The Iran nuclear deal is going to be the ObamaCare of arms-control agreements—a substantive mess undermined by a failure to build adequate political support.

–Daniel Henninger in today’s Wall Street Journal

After ObamaCare was passed, we started to see what was in the bill and learned that a disaster had been foisted upon us by ramming this unread monstrosity through Congress by means of unsavory deals, novel parliamentary maneuvers, and arm-twisting. Thanks, Nancy!

Still, we'll have a chance sooner or later to come up with a better health care system for the U.S when ObamaCare comes tumbling down.

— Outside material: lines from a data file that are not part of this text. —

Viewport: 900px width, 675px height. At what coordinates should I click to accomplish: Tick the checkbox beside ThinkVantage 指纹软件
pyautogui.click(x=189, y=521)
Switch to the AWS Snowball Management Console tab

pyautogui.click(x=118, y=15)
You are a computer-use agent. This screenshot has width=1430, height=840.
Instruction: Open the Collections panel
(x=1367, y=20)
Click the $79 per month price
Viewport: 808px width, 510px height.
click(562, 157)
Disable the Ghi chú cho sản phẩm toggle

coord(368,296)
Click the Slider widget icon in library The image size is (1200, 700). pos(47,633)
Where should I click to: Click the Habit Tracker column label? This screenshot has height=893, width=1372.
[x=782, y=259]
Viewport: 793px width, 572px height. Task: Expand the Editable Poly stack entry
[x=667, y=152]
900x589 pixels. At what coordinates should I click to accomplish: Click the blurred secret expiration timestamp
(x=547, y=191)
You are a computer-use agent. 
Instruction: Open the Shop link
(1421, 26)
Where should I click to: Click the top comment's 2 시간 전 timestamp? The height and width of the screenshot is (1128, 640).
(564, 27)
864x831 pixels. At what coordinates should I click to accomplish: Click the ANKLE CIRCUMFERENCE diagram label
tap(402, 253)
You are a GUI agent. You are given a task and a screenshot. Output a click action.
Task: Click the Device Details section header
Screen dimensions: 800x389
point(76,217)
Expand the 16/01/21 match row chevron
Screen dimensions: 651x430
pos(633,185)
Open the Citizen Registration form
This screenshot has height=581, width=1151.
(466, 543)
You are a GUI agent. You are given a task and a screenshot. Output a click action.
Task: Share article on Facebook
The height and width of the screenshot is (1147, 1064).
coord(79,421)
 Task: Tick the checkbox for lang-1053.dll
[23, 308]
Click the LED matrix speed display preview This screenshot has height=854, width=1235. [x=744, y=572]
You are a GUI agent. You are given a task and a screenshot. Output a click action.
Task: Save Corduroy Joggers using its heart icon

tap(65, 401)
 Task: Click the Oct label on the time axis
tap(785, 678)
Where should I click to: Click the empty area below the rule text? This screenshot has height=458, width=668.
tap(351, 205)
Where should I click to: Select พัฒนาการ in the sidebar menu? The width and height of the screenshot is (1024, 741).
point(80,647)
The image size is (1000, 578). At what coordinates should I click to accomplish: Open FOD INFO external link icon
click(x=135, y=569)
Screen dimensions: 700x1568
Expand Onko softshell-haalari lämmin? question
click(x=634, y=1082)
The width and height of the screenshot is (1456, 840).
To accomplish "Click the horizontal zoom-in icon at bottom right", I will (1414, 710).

A similarly ill-considered deal, rubber stamped in a similarly tricky way, with a nuclear Iran will be even more difficult, if not impossible, to rectify, however.

And that is what we may face. Today’s must-read is Daniel Henninger’s “ObamaCare for Arms Control” in the Wall Street Journal.  

Next Tuesday is the deadline for completing the “political” terms of an agreement with Iran. “Technical” details arrive in June. From news reporting on the negotiations, it appears the agreement is turning into a virtual Rube Goldberg machine, a patchwork of fixes that its creators will claim somehow limits Iran’s nuclear breakout period to “a year.” Which is to say, it’s going to be another ObamaCare, a poorly designed mega-project others will have to clean up later.

Just as ObamaCare was a massive entitlement program enacted with no Republican support (unlike Social Security, Medicare and Medicaid), the administration’s major arms-control agreement is bypassing a traditional vote in the Senate. Instead, it will get rubber-stamp approval by, of all things, the U.N. Security Council.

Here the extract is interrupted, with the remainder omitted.